"10 lat młodsza w 10 dni": Załamana metamorfozą Jolanta miażdży produkcję. "Czułam się jak śmieć"
Pani Jolanta z "10 lat młodsza w 10 dni" nie kryje żalu do Mai Sablewskiej: "Wyżywała się na mnie". Udział w show przypłaciła zdrowiem.
Program "10 lat młodsza w 10 dni" od pierwszych odcinków budzi wiele kontrowersji. Kolejne metamorfozy uczestniczek, za które odpowiedzialna jest Maja Sablewska, są szeroko komentowane, a widzowie nie pozostawiają na produkcji suchej nitki. Teraz swój udział w show postanowiła skomentować jedna z bohaterek. Pani Jolanta nie kryje żalu:
- Czułam się oszukana i poniżona przez produkcję - mówi w rozmowie z Plejadą pani Jolanta z "10 lat młodsza w 10 dni".
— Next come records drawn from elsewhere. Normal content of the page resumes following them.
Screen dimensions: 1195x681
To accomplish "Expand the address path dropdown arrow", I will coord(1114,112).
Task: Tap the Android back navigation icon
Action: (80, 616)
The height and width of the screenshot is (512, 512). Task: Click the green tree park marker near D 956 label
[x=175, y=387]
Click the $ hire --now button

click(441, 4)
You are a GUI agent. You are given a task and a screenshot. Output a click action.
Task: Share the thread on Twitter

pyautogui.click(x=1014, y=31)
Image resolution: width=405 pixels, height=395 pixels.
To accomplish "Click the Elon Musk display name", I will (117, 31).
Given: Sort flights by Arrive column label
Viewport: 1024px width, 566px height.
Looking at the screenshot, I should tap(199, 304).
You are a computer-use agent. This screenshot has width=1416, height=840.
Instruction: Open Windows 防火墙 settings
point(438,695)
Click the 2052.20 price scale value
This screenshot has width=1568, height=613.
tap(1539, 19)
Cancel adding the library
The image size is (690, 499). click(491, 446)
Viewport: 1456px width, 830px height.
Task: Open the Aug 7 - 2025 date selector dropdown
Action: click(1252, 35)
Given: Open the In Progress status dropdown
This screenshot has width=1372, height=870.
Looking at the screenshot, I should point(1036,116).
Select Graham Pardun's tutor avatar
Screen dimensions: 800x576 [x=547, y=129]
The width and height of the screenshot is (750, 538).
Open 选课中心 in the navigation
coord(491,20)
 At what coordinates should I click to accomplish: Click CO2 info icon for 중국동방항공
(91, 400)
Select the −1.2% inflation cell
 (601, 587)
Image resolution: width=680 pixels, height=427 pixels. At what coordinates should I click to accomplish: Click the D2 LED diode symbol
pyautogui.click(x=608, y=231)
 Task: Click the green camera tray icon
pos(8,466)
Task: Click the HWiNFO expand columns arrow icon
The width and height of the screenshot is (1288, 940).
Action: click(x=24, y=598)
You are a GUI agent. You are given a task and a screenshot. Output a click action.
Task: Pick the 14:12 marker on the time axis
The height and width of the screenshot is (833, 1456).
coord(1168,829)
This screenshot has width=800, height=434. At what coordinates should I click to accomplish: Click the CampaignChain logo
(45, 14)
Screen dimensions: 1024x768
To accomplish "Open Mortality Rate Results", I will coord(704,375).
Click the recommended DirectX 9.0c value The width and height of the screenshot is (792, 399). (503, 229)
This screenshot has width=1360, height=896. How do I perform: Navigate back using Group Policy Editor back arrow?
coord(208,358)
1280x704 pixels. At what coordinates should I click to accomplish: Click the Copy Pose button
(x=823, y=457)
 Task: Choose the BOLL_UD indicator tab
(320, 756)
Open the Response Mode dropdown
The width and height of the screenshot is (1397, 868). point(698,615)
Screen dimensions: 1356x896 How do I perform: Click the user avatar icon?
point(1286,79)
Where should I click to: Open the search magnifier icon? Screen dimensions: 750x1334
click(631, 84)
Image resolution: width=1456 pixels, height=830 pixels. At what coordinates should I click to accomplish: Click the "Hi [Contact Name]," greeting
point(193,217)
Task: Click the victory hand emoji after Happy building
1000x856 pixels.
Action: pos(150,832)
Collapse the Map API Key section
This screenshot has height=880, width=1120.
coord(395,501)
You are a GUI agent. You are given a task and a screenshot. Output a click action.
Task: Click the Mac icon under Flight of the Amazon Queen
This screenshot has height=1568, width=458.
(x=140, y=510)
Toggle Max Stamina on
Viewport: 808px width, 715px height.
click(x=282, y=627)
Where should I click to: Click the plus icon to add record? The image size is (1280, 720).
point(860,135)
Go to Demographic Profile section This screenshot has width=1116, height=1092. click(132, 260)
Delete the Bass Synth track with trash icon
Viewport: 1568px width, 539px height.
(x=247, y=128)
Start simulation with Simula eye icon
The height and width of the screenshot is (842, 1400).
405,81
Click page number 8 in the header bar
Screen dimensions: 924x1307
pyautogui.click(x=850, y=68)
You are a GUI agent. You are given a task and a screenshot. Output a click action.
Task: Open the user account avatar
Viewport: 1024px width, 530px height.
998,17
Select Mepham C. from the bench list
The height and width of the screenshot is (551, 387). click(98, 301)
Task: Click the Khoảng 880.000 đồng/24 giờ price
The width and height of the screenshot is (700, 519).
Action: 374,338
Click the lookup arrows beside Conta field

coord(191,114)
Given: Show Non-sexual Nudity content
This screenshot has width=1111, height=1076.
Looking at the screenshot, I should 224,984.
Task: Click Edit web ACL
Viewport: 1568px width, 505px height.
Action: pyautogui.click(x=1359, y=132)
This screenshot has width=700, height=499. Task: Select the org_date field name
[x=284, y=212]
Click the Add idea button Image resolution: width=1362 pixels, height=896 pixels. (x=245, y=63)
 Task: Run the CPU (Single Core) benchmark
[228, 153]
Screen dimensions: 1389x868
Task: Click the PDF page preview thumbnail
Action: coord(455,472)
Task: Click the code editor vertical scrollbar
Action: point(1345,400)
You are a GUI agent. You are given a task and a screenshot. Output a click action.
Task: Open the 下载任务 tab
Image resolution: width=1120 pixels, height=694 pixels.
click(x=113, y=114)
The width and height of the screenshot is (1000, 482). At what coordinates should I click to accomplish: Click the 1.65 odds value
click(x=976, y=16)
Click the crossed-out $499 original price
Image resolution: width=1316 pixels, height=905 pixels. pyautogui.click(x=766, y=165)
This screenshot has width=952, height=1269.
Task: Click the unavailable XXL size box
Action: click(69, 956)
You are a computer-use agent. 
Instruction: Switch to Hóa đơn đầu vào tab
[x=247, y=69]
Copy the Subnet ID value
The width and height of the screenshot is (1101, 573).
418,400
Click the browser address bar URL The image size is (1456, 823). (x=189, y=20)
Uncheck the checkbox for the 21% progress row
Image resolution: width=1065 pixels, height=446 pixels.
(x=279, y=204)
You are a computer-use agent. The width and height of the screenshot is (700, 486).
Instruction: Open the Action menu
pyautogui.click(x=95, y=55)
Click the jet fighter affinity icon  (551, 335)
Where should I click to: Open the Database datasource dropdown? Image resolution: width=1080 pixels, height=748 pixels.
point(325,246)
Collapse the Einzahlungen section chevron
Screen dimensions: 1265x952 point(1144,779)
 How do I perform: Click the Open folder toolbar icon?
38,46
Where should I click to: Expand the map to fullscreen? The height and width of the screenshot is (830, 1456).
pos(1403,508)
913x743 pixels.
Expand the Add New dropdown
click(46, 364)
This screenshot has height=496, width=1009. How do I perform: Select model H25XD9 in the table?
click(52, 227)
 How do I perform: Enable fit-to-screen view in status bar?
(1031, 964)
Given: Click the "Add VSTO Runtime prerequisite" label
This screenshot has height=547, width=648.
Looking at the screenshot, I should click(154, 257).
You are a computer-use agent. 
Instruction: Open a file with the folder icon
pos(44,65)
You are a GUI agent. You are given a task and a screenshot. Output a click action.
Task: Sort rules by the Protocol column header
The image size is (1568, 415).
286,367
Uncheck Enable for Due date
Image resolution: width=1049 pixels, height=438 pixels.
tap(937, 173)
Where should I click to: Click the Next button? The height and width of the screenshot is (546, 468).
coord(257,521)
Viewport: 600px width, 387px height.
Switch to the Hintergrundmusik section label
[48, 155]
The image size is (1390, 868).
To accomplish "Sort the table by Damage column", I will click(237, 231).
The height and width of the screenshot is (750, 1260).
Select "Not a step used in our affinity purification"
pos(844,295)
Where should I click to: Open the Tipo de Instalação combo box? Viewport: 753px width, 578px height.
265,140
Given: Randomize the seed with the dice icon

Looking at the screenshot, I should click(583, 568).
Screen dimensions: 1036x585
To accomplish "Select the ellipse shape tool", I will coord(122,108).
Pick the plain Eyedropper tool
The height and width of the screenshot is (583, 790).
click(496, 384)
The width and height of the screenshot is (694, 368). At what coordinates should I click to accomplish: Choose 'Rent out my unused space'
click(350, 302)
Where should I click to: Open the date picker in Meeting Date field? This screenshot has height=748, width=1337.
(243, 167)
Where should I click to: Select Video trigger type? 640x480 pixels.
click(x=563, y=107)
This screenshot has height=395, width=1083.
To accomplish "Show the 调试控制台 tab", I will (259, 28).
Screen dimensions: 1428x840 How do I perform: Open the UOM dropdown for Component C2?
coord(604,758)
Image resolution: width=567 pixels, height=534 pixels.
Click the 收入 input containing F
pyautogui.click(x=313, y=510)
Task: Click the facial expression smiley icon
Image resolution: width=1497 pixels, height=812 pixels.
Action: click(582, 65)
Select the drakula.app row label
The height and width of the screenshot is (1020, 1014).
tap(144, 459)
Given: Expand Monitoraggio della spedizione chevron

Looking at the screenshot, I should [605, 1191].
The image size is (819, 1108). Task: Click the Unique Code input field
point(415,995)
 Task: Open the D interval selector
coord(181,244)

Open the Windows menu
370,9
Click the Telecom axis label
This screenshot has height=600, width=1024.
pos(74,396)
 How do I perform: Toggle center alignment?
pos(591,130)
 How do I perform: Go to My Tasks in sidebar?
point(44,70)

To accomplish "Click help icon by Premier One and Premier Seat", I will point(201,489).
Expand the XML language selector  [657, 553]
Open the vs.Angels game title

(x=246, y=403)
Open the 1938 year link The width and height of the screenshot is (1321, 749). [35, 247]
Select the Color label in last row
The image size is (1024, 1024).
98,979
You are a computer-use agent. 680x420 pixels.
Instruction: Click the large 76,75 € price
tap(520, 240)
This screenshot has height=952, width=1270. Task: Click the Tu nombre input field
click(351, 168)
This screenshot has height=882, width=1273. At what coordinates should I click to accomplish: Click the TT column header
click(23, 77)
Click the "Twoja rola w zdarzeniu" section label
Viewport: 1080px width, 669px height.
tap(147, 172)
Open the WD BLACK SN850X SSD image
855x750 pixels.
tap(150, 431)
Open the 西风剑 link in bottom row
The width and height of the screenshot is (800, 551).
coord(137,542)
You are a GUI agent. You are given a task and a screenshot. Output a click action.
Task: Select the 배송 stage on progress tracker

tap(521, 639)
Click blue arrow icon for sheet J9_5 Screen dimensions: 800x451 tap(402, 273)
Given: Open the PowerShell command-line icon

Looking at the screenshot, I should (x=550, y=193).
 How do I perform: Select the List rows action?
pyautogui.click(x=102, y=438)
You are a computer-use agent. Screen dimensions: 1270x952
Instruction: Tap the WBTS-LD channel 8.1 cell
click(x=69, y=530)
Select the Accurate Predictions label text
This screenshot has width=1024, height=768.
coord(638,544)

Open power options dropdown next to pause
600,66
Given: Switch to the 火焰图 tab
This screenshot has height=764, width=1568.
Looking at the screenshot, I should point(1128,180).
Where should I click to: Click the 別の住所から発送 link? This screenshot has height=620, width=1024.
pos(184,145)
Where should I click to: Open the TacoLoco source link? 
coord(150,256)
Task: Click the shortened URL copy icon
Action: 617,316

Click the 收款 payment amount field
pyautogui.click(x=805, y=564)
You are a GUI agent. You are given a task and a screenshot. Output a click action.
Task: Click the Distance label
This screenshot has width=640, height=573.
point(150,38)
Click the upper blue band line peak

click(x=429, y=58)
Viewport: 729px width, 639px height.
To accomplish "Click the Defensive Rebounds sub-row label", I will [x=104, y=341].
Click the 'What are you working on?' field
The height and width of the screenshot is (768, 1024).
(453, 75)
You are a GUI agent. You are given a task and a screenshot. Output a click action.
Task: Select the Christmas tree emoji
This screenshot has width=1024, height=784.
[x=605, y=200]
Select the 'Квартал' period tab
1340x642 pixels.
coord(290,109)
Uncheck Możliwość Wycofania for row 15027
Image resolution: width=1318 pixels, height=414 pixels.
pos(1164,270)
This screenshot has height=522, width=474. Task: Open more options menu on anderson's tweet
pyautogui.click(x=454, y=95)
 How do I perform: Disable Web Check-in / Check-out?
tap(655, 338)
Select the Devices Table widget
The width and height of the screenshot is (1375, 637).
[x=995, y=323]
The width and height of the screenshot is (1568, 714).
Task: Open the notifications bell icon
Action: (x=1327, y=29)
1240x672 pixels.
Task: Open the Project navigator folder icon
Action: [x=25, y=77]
By tego było mało, stres związany z udziałem w show przyczynił się do poważnych problemów zdrowotnych uczestniczki. Padły mocne słowa.
"10 lat młodsza w 10 dni": Załamana metamorfozą Jolanta gorzko o udziale w show. "Nie czułam szacunku ze strony osób z produkcji"
O metamorfozie pani Jolanty w "10 lat młodsza w 10 dni" mówili wszyscy. Uczestniczka, na której widzowie nie pozostawili suchej nitki, już w trakcie programu nie kryła rozczarowania przemianą, jaką zafundowano jej w programie.
- Masakra. Nie podobam się sobie. Naprawdę, nie podobam się sobie - mówiła w "10 lat młodsza w 10 dni" załamana Jolanta.
Reakcja kobiety na przemianę sprawiła, że sama Maja Sablewska zdradziła szczegóły nieudanej metamorfozy Jolanty z "10 lat młodsza w 10 dni" wyznając, że uczestniczka awanturowała się ponieważ produkcja nie zdecydowała się na spełnienie jej marzeń o serii wybranych operacji plastycznych. Teraz w rozmowie z mediami 57-letnia pani Jolanta z Gliwic, która wystąpiła w hicie Polsatu postanowiła zabrać głos w sprawie. Jak podkreśliła, produkcja nie wywiązała się z umowy i nie zrobiła jej wszystkich obiecanych zabiegów.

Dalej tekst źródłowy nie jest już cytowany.